El mundo está "sediento de esperanza" pero los cristianos a menudo son "prisioneros de si mismos" y son incapaces de transmitir su optimismo, señaló este sábado el papa Francisco, que celebró la víspera de la Resurrección en la basílica de San Pedro.

Jorge Bergoglio entró en la inmensa nave portando una vela que alumbró la basílica, que permanecía en la oscuridad. Un cortejo de cardenales y obispos lo seguían. 

Después repitió tres veces la frase en latín "Lumen Christi" y la basílica se iluminó. 

Esta ceremonia representa la resurrección de Jesús en la noche posterior a la pasión, su crucifixión y el momento en que es depositado en su tumba. 

La ceremonia, de una solemnidad extrema, está compuesta por largas letanías en latín. 

El papa aprovechó la ocasión para invitar a los millones de católicos a "portar el anuncio de Pascua", "resucitando la esperanza en los corazones apesadumbrados por la tristeza". 

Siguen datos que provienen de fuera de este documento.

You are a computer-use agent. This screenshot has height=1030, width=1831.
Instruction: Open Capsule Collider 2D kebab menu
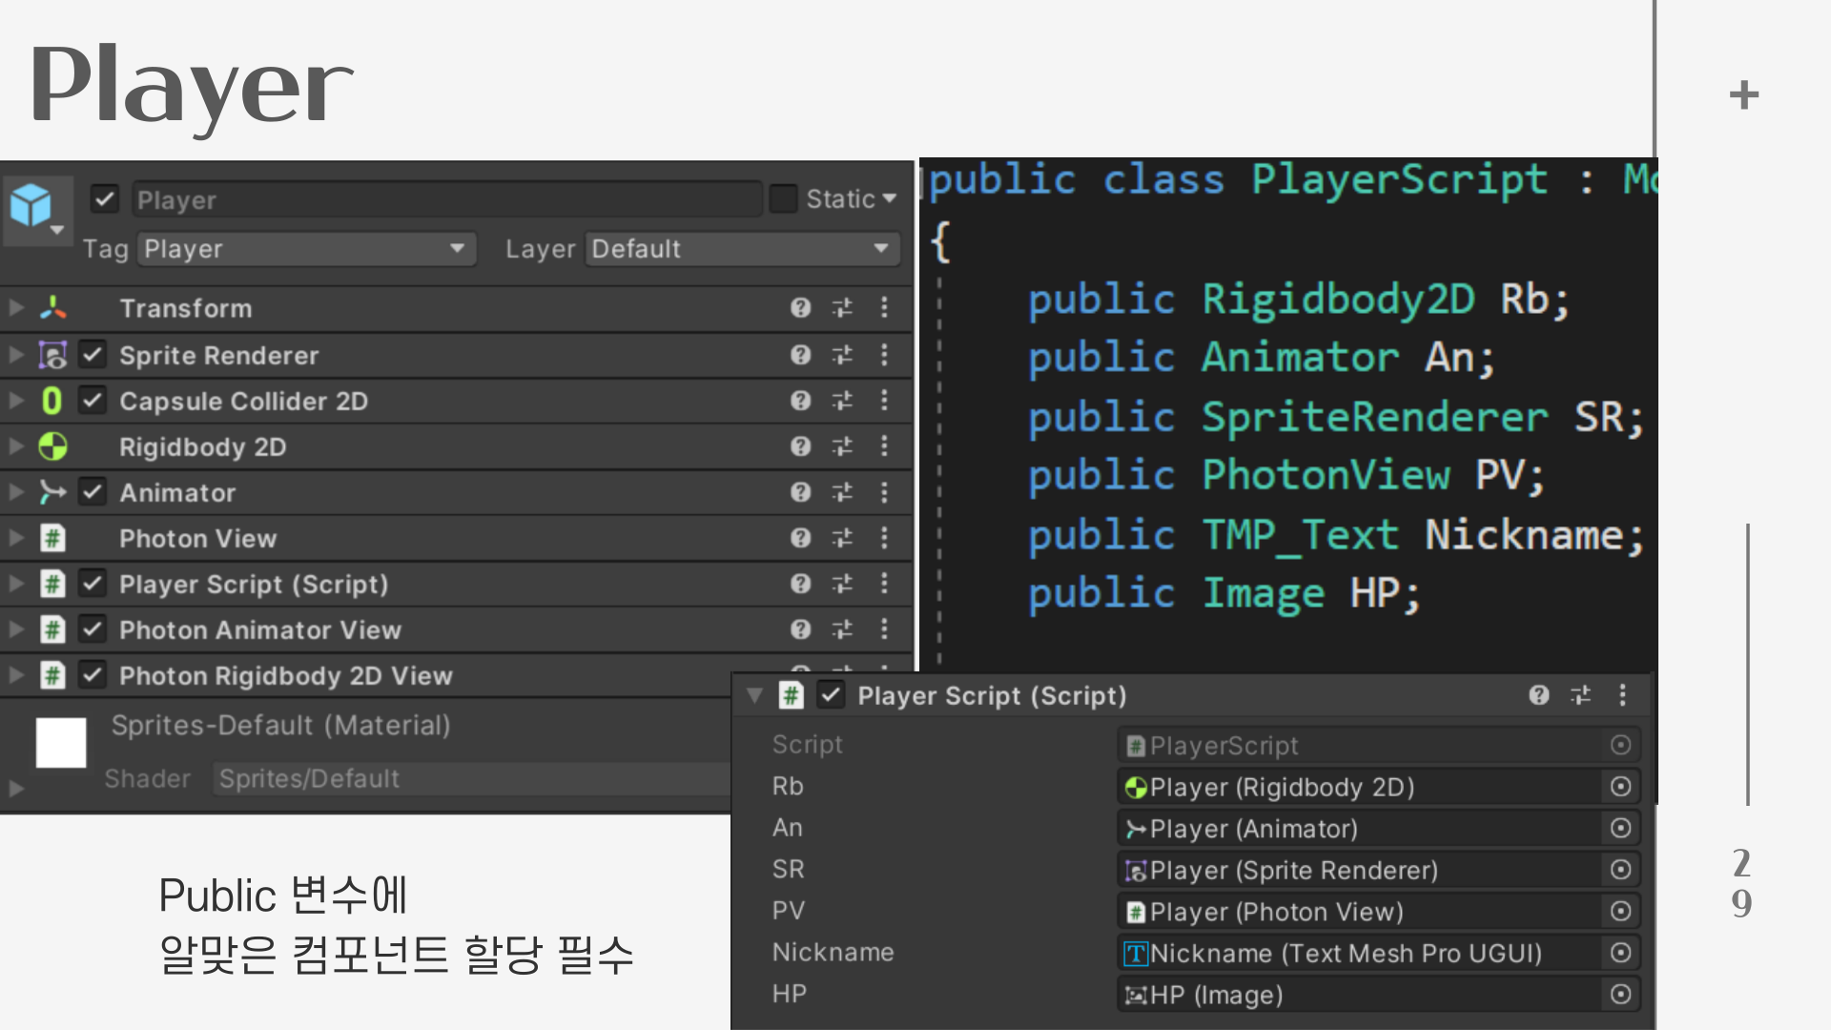(x=884, y=401)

Sin esto, afirmó que la Iglesia será una estructura internacional "con un gran número de adeptos y de buenas normas, pero incapaz de dar la esperanza que el mundo necesita". 

"No podemos encontrarnos con la vida estando tristes, sin esperanza y siendo prisioneros de si mismos", aseguró.  

"El Consolador no lo hace todo bello, no suprime el mal de un golpe con una varita mágica, pero le da una verdadera fuerza de vida, que no es la ausencia de problemas, pero una certeza de ser siempre amados y perdonados", reflexionó.